Macrophages, monocyte chemoattractant peptide-1, and TGF-β1 in experimental hydronephrosis

Early cellular and molecular derangements have been evaluated as potential pivotal factors for the late development of interstitial fibrosis after experimental hydronephrosis. In this study, we delineated the kinetics of renal cortical macrophage infiltration as well as the cortical expression of transforming growth factor-β1 (TGF-β1) and monocyte chemoattractant peptide-1 (MCP-1) at 12, 48, and 96 h after unilateral ureteral obstruction (UUO). Interstitial macrophage number in the obstructed kidney versus the contralateral unobstructed kidney (CUK) significantly increased by 12 (11.1 ± 0.9 vs. 4.5 ± 0.6), 48 (27.5 ± 0.9 vs. 4.0 ± 0.8), and 96 h (71.4 ± 4.6 vs. 3.2 ± 0.4) after UUO. MCP-1 mRNA was detected from 12 to 96 h in the obstructed kidney but was absent in the CUK specimens at all time points. Apical tubular MCP-1 expression, on immunolabeling, was present from 12 through 96 h after UUO in the obstructed kidney but not the CUK specimen. On Northern analysis, there were highly significant 2.6-, 5.8-, and 7.0-fold increments in renal cortical TGF-β1 mRNA levels at 12, 48, and 96 h, respectively, in the obstructed kidney versus the CUK specimen. Intracellular TGF-β1, on immunolabeling, was detected only in the obstructed kidneys of UUO rats at all three time points and was confined to peritubular cells of the renal interstitium.
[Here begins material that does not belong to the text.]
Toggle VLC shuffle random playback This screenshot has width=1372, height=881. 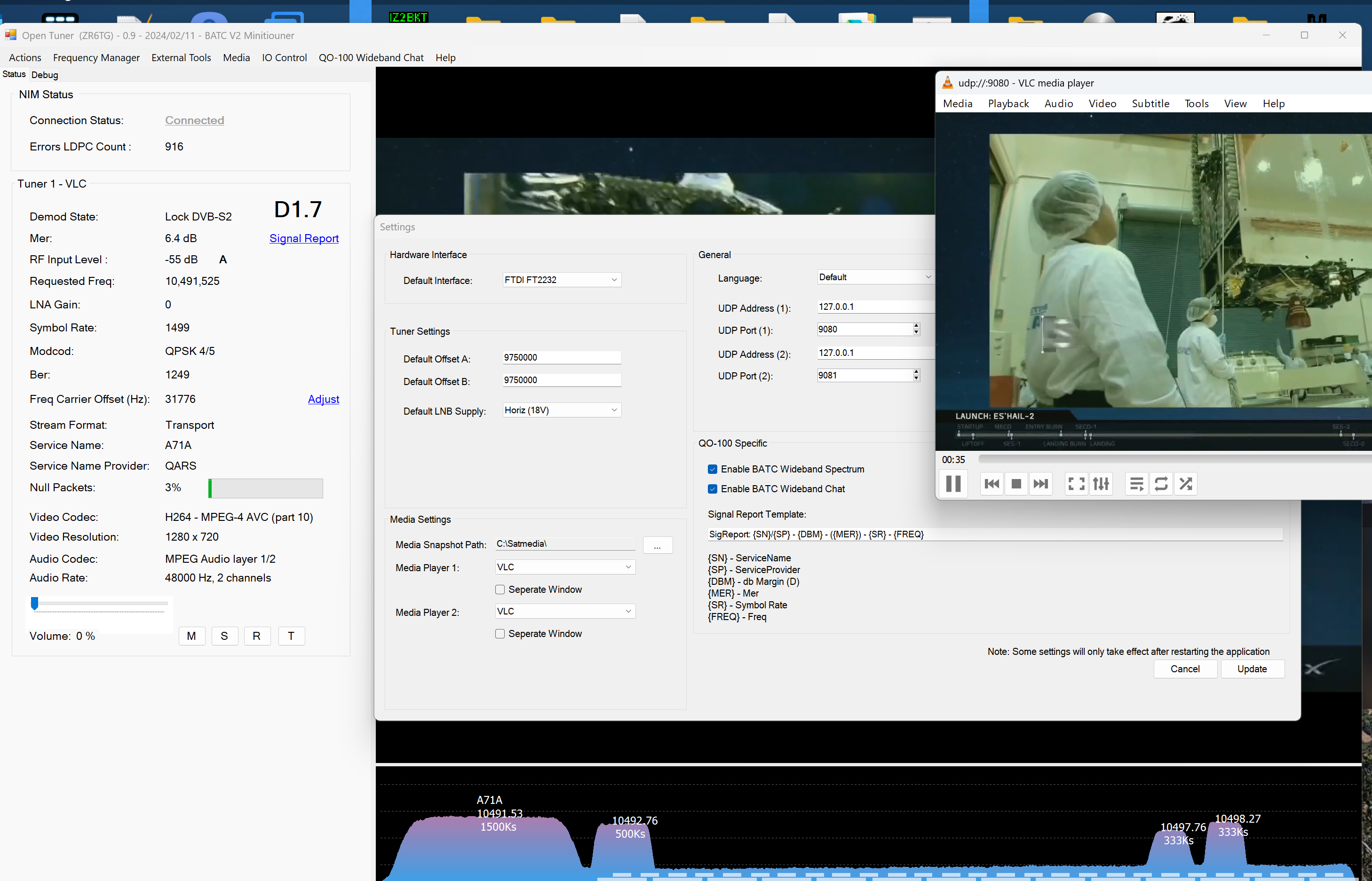pos(1186,483)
A significant (P < 0.005) correlation (r = 0.95) between interstitial macrophage number and cortical TGF-β1 mRNA levels was noted. These data identify early cellular and molecular derangements involving macrophages and proinflammatory cytokines, which can serve as initiating mechanisms in the overproduction of extracellular matrix by resident renal interstitial cells (e.g., fibroblasts) that will eventually cause interstitial fibrosis.